In the records below, begin at the line that has "The width and height of the screenshot is (428, 307)." and stop after the line that has "Close the SecureAccess"; quote those lines verbatim and nothing more.

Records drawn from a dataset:
◇ ◇ ◇ ◇ ◇

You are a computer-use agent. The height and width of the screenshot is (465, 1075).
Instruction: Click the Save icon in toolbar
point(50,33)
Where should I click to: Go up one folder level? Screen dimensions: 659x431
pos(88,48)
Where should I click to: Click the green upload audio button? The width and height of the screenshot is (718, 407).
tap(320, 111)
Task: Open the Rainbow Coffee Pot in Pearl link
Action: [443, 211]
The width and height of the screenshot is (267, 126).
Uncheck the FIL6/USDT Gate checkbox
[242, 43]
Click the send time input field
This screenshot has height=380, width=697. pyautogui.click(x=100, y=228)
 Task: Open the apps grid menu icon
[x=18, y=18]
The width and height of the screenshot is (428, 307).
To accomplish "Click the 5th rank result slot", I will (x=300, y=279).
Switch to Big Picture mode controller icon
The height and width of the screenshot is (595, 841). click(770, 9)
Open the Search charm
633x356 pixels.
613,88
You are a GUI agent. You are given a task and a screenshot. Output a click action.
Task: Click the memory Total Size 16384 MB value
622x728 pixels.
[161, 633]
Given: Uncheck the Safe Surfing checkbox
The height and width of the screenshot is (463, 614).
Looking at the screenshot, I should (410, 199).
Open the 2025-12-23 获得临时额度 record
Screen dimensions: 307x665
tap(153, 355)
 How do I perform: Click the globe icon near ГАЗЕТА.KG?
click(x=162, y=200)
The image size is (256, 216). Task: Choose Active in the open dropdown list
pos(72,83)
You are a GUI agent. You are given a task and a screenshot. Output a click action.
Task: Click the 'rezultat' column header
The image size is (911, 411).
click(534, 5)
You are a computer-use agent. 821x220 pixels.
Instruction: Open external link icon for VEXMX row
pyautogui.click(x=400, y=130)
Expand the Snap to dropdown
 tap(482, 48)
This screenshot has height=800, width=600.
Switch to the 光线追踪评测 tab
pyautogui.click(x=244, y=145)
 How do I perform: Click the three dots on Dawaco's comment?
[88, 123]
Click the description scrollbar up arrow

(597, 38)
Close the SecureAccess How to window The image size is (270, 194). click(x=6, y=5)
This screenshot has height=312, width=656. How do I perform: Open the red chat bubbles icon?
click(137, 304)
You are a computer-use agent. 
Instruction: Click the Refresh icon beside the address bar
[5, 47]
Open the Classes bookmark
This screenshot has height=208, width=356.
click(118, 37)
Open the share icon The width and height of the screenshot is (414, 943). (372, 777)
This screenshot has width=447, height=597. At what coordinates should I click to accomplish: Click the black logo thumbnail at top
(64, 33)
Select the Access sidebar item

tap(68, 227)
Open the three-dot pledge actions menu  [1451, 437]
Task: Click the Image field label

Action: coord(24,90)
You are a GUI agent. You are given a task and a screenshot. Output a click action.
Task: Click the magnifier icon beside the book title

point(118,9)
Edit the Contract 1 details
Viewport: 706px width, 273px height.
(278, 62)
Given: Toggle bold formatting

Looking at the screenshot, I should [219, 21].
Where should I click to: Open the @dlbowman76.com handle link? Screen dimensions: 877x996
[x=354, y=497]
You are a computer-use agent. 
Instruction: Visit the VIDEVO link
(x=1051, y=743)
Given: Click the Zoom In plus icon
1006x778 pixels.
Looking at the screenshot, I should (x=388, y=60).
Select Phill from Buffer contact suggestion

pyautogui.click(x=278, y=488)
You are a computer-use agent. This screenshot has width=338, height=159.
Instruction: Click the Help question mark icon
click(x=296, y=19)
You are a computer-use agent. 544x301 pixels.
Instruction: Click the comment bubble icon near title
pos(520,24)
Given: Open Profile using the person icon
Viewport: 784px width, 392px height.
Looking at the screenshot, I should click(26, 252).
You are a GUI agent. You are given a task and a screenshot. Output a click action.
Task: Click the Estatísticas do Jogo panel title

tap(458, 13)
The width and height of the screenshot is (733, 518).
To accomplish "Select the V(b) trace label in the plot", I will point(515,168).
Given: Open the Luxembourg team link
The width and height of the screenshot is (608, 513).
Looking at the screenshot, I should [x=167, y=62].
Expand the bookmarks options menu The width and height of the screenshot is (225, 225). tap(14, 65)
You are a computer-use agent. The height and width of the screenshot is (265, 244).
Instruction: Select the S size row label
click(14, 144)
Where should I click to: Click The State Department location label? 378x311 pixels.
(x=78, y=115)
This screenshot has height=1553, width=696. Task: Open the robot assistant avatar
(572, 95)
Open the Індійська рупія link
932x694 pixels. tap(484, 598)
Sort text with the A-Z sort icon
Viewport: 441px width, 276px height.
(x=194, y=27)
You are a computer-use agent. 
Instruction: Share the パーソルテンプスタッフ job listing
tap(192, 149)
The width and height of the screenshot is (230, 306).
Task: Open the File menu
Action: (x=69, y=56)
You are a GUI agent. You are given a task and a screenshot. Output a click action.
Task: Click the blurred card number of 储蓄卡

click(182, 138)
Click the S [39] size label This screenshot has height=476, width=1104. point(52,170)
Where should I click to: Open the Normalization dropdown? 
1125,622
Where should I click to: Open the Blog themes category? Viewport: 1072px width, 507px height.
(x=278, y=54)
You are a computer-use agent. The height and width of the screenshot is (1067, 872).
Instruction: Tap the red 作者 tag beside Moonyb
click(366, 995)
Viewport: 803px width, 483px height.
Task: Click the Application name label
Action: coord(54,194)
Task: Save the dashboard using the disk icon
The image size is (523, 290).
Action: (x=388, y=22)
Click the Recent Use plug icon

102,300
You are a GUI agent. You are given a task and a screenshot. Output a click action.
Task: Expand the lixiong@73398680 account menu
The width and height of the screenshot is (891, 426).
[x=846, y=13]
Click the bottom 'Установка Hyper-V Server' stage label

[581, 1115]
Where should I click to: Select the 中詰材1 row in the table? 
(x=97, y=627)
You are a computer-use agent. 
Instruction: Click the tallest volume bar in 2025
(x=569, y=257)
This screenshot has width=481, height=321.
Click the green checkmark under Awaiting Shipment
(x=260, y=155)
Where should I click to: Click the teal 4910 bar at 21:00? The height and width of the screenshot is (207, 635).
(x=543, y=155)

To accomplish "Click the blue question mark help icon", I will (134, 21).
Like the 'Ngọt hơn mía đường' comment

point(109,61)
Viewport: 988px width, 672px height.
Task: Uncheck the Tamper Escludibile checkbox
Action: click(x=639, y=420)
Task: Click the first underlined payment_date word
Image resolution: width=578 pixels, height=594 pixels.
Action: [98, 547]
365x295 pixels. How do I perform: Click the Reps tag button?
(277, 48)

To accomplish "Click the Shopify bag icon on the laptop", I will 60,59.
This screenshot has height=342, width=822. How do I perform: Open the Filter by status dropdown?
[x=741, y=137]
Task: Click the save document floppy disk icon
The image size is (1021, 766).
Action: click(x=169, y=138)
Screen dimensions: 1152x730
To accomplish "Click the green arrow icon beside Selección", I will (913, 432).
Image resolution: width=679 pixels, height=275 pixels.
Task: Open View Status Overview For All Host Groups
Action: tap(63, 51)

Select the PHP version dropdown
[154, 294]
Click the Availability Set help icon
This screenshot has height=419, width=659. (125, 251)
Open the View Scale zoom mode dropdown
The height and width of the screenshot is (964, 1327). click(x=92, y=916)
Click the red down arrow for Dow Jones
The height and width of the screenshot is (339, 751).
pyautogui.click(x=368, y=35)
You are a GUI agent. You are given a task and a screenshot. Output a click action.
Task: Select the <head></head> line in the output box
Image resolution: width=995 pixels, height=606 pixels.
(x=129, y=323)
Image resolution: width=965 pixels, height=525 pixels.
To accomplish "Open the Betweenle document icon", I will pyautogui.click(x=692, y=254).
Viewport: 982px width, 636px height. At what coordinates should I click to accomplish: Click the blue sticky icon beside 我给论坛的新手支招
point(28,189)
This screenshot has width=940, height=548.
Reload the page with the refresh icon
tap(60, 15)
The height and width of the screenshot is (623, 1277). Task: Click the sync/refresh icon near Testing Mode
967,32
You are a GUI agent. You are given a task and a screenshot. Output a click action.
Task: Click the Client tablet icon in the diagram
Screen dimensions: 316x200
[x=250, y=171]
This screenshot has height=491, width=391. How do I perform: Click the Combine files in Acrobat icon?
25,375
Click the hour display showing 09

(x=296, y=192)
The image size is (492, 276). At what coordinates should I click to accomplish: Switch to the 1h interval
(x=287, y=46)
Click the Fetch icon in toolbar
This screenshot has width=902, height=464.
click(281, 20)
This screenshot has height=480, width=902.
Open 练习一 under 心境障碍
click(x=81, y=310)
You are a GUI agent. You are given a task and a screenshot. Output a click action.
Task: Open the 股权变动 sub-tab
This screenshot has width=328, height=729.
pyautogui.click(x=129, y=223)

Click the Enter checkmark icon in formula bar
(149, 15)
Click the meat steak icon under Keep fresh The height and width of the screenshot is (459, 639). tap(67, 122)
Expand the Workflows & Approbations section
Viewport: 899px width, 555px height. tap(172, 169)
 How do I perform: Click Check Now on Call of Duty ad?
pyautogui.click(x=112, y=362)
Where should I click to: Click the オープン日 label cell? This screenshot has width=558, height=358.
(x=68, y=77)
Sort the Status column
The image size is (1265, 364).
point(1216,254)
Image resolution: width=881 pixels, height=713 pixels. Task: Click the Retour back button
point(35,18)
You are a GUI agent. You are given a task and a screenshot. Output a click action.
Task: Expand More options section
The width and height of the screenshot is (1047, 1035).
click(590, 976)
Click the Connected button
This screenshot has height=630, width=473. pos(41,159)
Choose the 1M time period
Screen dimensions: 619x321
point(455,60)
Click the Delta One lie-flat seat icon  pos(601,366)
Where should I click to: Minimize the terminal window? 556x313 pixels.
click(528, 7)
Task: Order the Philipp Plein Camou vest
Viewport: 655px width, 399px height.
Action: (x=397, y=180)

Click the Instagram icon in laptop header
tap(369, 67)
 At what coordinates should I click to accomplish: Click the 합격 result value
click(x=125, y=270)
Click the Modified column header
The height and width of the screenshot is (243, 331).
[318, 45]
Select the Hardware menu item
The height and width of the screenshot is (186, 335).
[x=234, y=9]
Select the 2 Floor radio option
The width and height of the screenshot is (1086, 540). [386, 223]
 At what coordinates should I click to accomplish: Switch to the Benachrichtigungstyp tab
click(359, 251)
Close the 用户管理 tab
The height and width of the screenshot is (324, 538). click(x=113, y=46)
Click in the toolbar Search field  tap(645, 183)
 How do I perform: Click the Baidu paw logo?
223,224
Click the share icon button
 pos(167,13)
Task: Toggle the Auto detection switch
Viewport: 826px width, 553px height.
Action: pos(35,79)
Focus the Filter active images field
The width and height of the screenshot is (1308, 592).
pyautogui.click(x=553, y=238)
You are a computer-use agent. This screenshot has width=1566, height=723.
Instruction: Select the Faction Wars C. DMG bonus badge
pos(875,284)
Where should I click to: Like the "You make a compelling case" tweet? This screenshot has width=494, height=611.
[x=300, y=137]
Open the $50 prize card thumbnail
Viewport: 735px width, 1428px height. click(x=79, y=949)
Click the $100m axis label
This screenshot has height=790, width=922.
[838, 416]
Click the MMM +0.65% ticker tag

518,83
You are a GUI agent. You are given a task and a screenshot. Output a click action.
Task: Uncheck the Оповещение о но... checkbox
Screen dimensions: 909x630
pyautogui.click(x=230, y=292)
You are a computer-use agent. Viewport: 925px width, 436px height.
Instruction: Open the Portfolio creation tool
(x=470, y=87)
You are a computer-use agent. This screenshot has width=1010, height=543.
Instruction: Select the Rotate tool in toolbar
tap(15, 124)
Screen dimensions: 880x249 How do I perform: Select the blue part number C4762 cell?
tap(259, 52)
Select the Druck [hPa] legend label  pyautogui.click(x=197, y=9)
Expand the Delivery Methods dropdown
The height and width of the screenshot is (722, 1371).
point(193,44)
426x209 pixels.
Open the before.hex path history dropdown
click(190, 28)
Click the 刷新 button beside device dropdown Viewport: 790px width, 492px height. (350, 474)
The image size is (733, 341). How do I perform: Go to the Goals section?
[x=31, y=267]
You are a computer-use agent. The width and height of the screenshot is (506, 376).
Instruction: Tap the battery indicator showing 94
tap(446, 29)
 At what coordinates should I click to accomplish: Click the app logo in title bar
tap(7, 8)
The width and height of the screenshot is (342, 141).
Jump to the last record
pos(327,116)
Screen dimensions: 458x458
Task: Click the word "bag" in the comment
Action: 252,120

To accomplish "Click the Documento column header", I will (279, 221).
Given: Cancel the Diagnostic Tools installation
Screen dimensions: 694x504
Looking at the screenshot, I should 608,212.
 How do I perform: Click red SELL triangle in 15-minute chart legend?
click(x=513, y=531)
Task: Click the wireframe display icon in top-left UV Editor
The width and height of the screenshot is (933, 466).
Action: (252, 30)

◇ ◇ ◇ ◇ ◇

§ **Response to this exercise**
The width and height of the screenshot is (428, 307).
To accomplish "Click the 5th rank result slot", I will (x=300, y=279).
Switch to Big Picture mode controller icon
The height and width of the screenshot is (595, 841). click(770, 9)
Open the Search charm
633x356 pixels.
613,88
You are a GUI agent. You are given a task and a screenshot. Output a click action.
Task: Click the memory Total Size 16384 MB value
622x728 pixels.
[161, 633]
Given: Uncheck the Safe Surfing checkbox
The height and width of the screenshot is (463, 614).
Looking at the screenshot, I should (410, 199).
Open the 2025-12-23 获得临时额度 record
Screen dimensions: 307x665
tap(153, 355)
 How do I perform: Click the globe icon near ГАЗЕТА.KG?
click(x=162, y=200)
The image size is (256, 216). Task: Choose Active in the open dropdown list
pos(72,83)
You are a GUI agent. You are given a task and a screenshot. Output a click action.
Task: Click the 'rezultat' column header
The image size is (911, 411).
click(534, 5)
You are a computer-use agent. 821x220 pixels.
Instruction: Open external link icon for VEXMX row
pyautogui.click(x=400, y=130)
Expand the Snap to dropdown
 tap(482, 48)
This screenshot has height=800, width=600.
Switch to the 光线追踪评测 tab
pyautogui.click(x=244, y=145)
 How do I perform: Click the three dots on Dawaco's comment?
[88, 123]
Click the description scrollbar up arrow

(597, 38)
Close the SecureAccess How to window The image size is (270, 194). click(x=6, y=5)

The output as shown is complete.